= Judiciary of Venezuela =

Branch of Venezuelan government

The judiciary of Venezuela is a branch of the government of Venezuela that interprets and applies the laws of Venezuela, to ensure equal justice under law, and to provide a mechanism for dispute resolution. The judiciary is headed by the Supreme Tribunal of Justice, whose 32 justices ("magistrados") are elected by the National Assembly for a single 12-year term.

==History==
The legal system of Venezuela is based on the continental law tradition.
In 1830 the Congress of Valencia adopted a Constitution with the three classic public powers, namely: Legislative, Executive and Judicial. The 1999 Constitution made significant changes to the separation of powers. Instead of the usual three branches of government, the new Bolivarian Republic of Venezuela has five.

Venezuela was the first country in the world to abolish the death penalty for all crimes, doing so in 1863.

==Independence==
Venezuela's judicial system has been deemed the most corrupt in the world by Transparency International. Human Rights Watch claims that some judges may face reprisals if they rule against government interests. According to a 2014 Gallup poll, 61% of Venezuelans lack confidence in the judicial system.

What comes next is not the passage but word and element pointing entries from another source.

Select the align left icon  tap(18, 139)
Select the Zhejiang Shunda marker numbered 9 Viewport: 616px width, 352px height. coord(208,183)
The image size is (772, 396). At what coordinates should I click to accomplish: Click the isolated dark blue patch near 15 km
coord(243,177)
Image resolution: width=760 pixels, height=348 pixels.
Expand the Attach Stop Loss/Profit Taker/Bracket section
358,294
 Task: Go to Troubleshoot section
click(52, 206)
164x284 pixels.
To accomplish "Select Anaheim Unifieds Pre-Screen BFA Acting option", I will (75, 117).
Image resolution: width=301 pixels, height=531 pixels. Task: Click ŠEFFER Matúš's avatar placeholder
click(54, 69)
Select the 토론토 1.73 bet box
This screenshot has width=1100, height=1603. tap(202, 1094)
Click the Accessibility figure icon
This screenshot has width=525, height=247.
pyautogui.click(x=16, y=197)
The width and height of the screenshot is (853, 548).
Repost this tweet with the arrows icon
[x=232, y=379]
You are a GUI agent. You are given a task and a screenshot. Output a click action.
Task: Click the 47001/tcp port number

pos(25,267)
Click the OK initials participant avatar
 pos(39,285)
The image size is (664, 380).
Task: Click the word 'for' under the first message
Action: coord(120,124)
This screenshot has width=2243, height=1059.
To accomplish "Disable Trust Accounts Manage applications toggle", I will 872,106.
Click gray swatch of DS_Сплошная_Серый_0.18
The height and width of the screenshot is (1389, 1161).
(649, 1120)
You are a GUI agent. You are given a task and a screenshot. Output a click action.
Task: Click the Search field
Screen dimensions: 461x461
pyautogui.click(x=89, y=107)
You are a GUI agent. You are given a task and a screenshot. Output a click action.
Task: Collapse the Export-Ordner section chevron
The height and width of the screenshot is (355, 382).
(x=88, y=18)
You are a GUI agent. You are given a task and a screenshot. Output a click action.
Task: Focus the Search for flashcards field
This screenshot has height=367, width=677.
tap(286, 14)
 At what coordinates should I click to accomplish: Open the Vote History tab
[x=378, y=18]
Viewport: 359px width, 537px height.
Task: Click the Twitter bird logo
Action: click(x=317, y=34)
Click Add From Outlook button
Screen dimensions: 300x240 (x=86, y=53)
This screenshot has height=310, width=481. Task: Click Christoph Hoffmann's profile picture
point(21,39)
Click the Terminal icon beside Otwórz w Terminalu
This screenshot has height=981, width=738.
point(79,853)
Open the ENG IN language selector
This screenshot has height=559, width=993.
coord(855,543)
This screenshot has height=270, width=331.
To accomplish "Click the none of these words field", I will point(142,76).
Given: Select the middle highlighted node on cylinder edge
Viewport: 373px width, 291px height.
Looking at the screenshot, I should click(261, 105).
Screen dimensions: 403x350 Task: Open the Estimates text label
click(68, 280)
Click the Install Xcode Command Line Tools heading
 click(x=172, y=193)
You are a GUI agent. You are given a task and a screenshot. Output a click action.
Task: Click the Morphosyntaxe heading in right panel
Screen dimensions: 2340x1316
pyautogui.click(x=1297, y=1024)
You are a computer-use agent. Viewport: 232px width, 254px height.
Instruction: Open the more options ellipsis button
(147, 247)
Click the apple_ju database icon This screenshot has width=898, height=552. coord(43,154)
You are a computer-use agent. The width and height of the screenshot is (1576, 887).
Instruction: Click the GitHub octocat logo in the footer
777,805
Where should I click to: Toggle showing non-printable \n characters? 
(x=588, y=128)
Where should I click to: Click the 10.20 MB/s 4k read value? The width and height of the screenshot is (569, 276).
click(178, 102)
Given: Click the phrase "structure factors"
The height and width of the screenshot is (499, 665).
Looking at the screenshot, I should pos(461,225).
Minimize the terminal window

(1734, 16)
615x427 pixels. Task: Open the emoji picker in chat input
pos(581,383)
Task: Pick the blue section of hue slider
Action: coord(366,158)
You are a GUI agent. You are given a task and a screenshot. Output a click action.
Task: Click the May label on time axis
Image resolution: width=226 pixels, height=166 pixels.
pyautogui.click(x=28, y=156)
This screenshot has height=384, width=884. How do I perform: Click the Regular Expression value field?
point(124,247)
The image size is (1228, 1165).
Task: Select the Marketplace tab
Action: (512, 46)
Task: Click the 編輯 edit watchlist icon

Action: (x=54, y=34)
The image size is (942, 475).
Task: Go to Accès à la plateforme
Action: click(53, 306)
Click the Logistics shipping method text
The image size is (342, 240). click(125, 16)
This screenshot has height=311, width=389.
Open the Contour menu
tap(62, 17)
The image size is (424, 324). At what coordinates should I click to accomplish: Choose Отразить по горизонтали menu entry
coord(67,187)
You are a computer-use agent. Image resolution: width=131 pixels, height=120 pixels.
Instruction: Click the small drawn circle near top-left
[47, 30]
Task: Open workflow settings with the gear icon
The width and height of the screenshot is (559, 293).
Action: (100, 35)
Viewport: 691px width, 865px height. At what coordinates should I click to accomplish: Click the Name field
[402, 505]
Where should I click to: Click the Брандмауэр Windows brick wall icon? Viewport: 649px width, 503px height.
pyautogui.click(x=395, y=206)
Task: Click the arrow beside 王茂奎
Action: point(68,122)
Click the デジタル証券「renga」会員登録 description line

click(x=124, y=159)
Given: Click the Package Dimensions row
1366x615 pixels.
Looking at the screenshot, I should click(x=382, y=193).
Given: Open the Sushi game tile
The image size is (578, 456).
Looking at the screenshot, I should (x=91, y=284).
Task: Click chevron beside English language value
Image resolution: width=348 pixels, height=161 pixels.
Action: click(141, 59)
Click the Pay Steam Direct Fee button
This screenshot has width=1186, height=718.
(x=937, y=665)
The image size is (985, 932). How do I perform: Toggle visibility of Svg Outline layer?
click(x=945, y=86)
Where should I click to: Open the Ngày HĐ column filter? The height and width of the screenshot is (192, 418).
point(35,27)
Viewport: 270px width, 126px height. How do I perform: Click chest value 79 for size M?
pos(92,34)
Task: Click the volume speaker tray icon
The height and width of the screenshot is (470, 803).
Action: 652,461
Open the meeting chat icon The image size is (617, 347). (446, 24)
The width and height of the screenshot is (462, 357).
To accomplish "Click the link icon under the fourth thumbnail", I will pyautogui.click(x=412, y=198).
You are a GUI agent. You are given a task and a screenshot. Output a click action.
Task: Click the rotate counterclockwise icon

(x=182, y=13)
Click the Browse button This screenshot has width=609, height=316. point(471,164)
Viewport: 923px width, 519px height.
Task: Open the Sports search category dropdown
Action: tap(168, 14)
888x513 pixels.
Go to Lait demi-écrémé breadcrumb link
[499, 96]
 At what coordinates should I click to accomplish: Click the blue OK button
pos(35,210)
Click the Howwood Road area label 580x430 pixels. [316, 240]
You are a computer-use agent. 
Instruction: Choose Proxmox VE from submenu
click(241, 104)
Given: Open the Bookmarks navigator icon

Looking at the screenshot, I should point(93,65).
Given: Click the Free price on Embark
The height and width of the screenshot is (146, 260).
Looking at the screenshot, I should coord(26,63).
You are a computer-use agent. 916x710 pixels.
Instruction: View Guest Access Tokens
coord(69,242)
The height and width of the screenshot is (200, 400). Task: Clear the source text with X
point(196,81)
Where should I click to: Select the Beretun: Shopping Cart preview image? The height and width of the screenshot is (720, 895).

On 16 September 2021, the Independent International Fact-Finding Mission on Venezuela released its second report on the country's situation, concluding that the independence of the Venezuelan justice system under Nicolás Maduro has been deeply eroded, to the extent of playing an important role in aiding state repression and perpetuating state impunity for human rights violations. The document identified frequent due process violations, including the use of pre-trial detention as a routine (rather than an exceptional measure) and judges sustaining detentions or charges based on manipulated or fabricated evidence, evidence obtained through illegal means, and evidence obtained through coercion or torture; in some of the reviewed cases, the judges also failed to protect torture victims, returning them to detentions centers were torture was denounced, "despite having heard victims, sometimes bearing visible injuries consistent with torture, make the allegation in court". The report also concluded that prosecutorial and judicial individuals at all levels witness or experienced external interference in decision-making, and that several reported receiving instructions either from the judicial or prosecutorial hierarchy or from political officials on how to decide cases.